The Parish Church of St Elisabeth's Becontree
occupies the south-west corner of Wood Lane and Hewett Road. In 1931
the temporary church of St Christopher was put up on Raydons
Road (close to Bethel London Riverside Church, see below). The following
year the permanent church of St Elisabeth, Wood Lane, was built to cater for
this southern-central section of the Becontree Estate, the world's
largest council-owned housing estate.
Funds for the construction of the church were subscribed
by the Chelmsford Diocese Mothers' Union. The church is a red-brick
building with stone mullioned windows, and consists of an aisled nave,
chancel, organ chamber, Lady chapel, and north-west bellcote (visible in
the centre of the previous photo). St Christopher's continued as a mission
church until it was closed in 1962. The bishop of Chelmsford is patron of
the vicarage of St Elisabeth.
Wood Lane Baptist Church (Halley Memorial Hall)
is on the southern side of Wood Lane, close to the Keppel Road junction.
The Baptists, mainly through the initiative of their Essex Extension
Committee, built four churches in Becontree: Dagenham Baptist Church (1928),
Becontree Avenue (1929), Oxlow Lane (1939), and Wood Lane itself in 1933.
The Wood Lane church was donated by Mrs Halley in memory of her husband and
therefore bears his name.
The Catholic Church of the Holy Family, Oxlow
Lane lies on the northern side of Oxlow Lane, opposite Halbutt Street
in Becontree. A mission for the central area of the Becontree Estate was
established on the site in 1928. The present church was opened in 1934,
and now sits alongside a school. The building is constructed in red
brick, orientated north-east to south-west, with nave and chancel
and a bell turret at the north-east end (visible on the right here).
Dagenham Evangelical Congregational Church
occupies Osborne Hall, at the centre of Osborne Square, which is a
cul-de-sac that leads off the circular road of the same name. The
church was founded in 1930 by the London Missionary Society and the
London Congregational Union, and the present building was erected in
1931. It sits behind plain steel fencing and is affiliated with the
Evangelical Fellowship of Congregational Churches.
St George's Church Dagenham occupies a
long plot along the eastern side of Rogers Road in Becontree, with
the church building sitting opposite Petit's Road. The location is an
open and very pleasant one, on a quiet suburban side street, with
budding trees (in April) on the grounds partially obscuring the front
of the church. The church was opened in 1929 in a temporary building.
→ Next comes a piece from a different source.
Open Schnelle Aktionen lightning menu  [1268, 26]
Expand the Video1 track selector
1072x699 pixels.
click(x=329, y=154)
The present building replaced it in 1935, gaining its own parish at
the same time.
The building was constructed by architect Sir
William Milner, whose firm, Milner & Craze, was also responsible
for the building of St Thomas, Oakwood, in 1939, and St Alban, Becontree,
in 1934. It was built in brown brick and consists of a nave with passage
aisles and a chancel flanked by chapels. The advowson of the vicarage is
held by the bishop of Chelmsford, and a hall lies alongside the church
(to the right of this photo), almost as large as the church itself.
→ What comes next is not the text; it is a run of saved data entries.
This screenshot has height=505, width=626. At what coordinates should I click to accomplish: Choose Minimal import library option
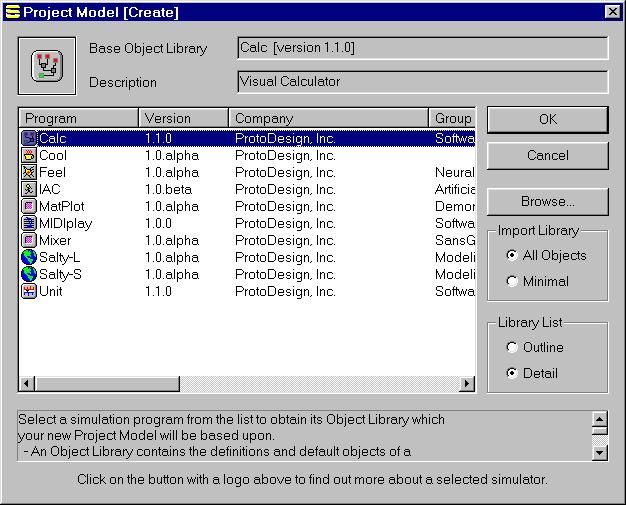coord(513,282)
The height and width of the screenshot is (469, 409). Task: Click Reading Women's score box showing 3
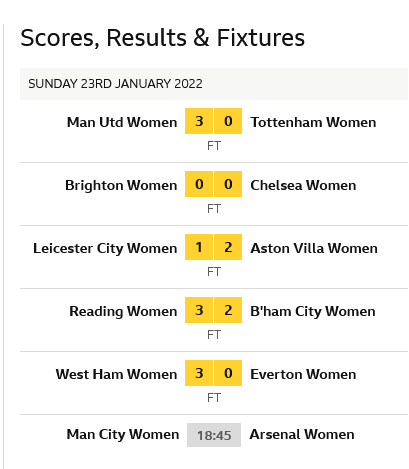click(199, 310)
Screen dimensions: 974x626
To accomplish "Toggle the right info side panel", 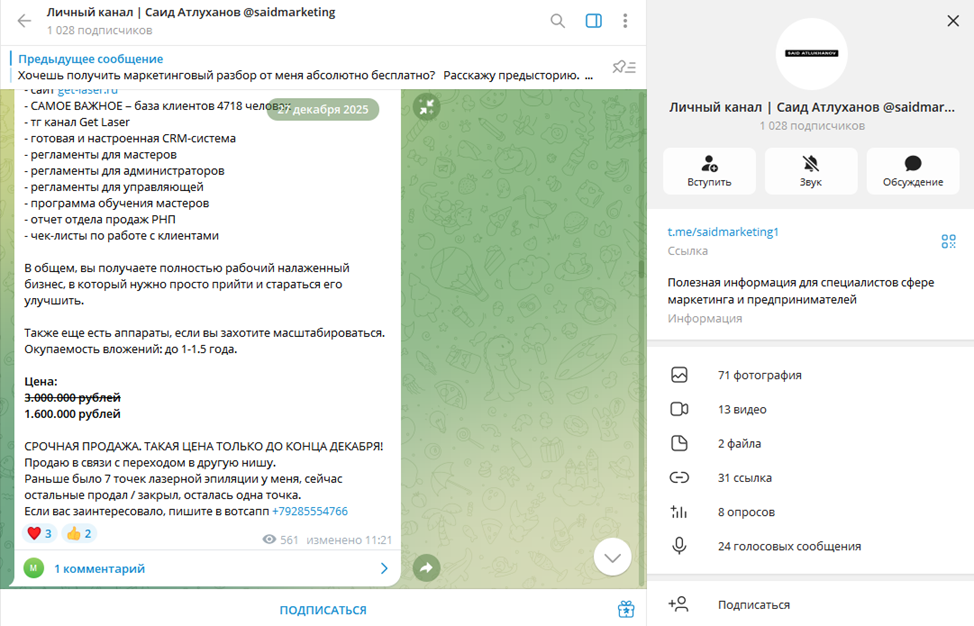I will pos(593,21).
Bethel London Riverside Church is on the southern
side of Parsloes Avenue, opposite Harris Road. The church has had an active
involvement in the London Borough of Barking & Dagenham since its
commencement in 1927. By 2010 the building was too small for a burgeoning
membership, so meetings began to be held at the 800-seater Castle Green
Community Centre which had a state of the art auditorium. Sunday night
events continued to be held at Parsloes Avenue.
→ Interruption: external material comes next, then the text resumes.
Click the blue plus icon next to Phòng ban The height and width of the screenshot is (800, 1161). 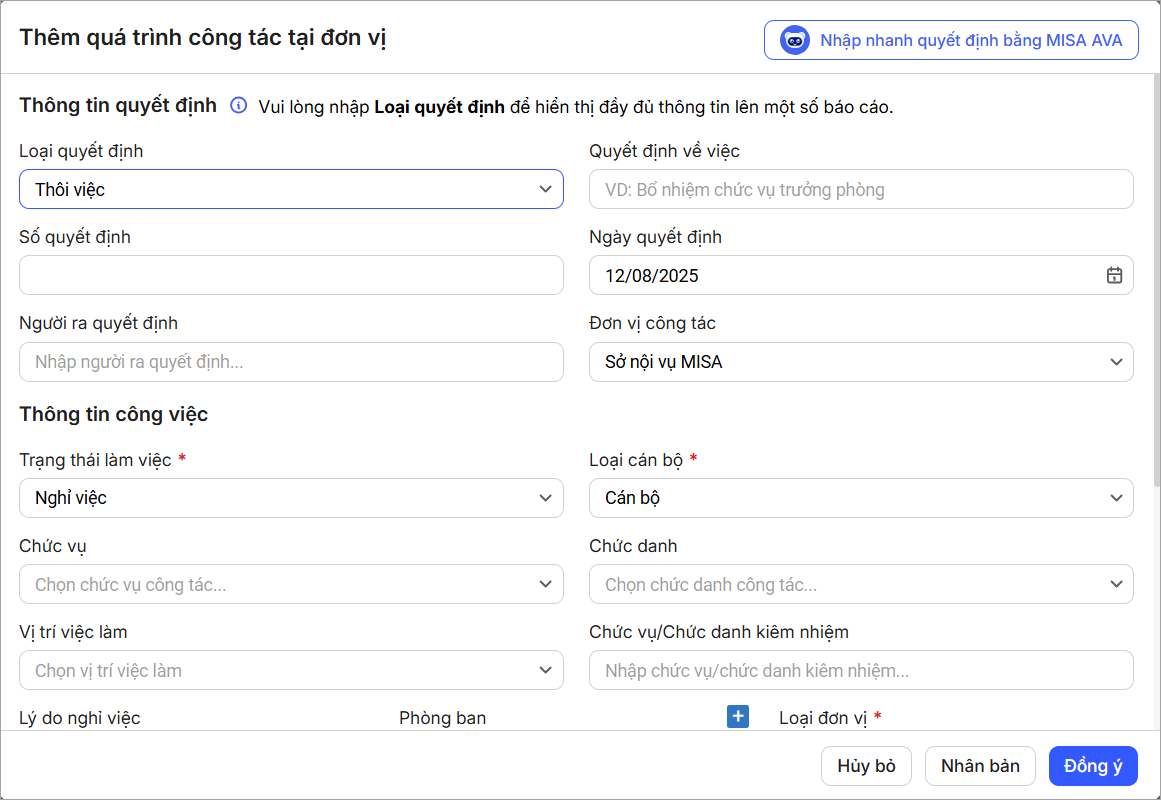click(738, 716)
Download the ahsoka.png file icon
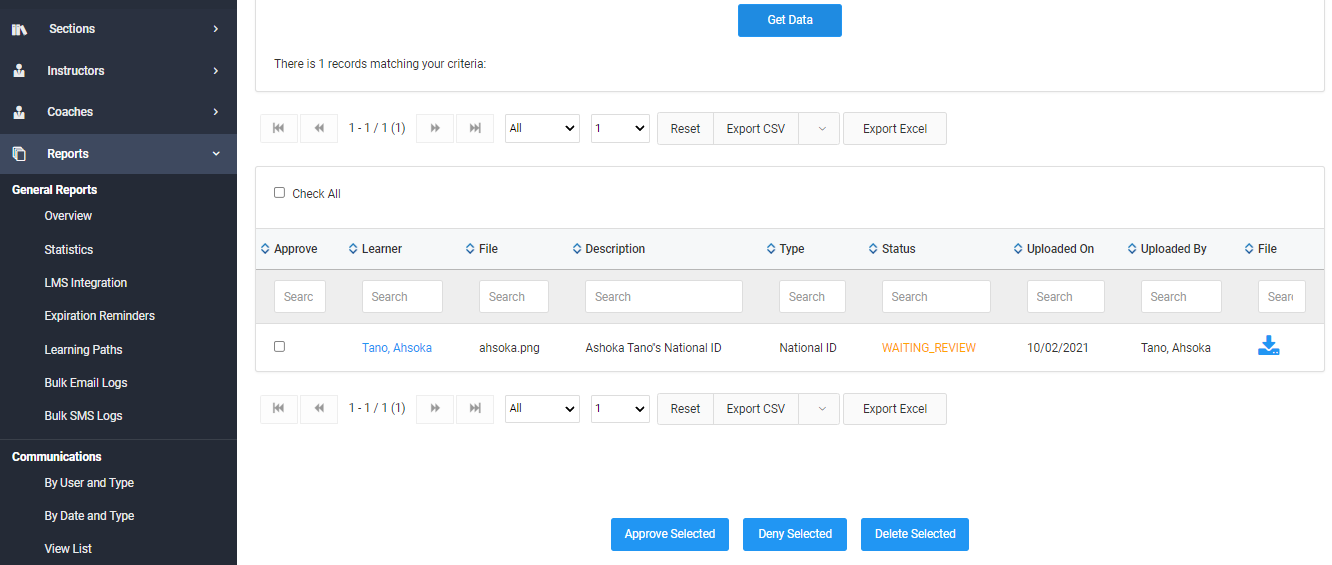This screenshot has height=565, width=1332. point(1268,347)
Porters Avenue Methodist Church used to lay on
the northern side of Porters Avenue, opposite Gale Street (to the lower left
of the mini-roundabout). Manor Road Primitive Methodist Church existed
in Barking in 1861 (Manor Road later formed the north end of Linton Road). This
appears to have closed between 1929 and 1933. Porters Avenue church was possibly
founded by the same group, and opened in 1936. It closed in or after 1965, and
was demolished about 2008.
The abandoned Dagenham Community Church
for independent nonconformists is on the southern side of
Lillechurch Road, opposite Easebourne Road, in the south-western
part of the Becontree Estate. When photographed in 2010 it seemed
to have been closed for several years. A small painted sign at the
centre of the frontage, just below the roof, confirmed that it was
a church but the rest of the sign could not be read. The building
almost certainly dates to about 1930.